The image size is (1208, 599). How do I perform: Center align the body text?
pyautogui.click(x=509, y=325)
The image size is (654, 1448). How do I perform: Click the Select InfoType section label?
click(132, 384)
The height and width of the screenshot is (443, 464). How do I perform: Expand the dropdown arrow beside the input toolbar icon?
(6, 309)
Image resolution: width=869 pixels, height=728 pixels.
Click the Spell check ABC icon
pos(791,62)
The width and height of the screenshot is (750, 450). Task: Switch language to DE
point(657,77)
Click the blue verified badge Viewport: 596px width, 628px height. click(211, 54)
* * *
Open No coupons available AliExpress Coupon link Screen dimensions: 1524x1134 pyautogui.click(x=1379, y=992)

§ **Work instructions**: From the line holding "The image size is (1208, 599)." to the line holding "Click the blue", inclusive, restate each line above exactly as written.

§ **Task response**:
The image size is (1208, 599). How do I perform: Center align the body text?
pyautogui.click(x=509, y=325)
The image size is (654, 1448). How do I perform: Click the Select InfoType section label?
click(132, 384)
The height and width of the screenshot is (443, 464). How do I perform: Expand the dropdown arrow beside the input toolbar icon?
(6, 309)
Image resolution: width=869 pixels, height=728 pixels.
Click the Spell check ABC icon
pos(791,62)
The width and height of the screenshot is (750, 450). Task: Switch language to DE
point(657,77)
Click the blue verified badge Viewport: 596px width, 628px height. click(211, 54)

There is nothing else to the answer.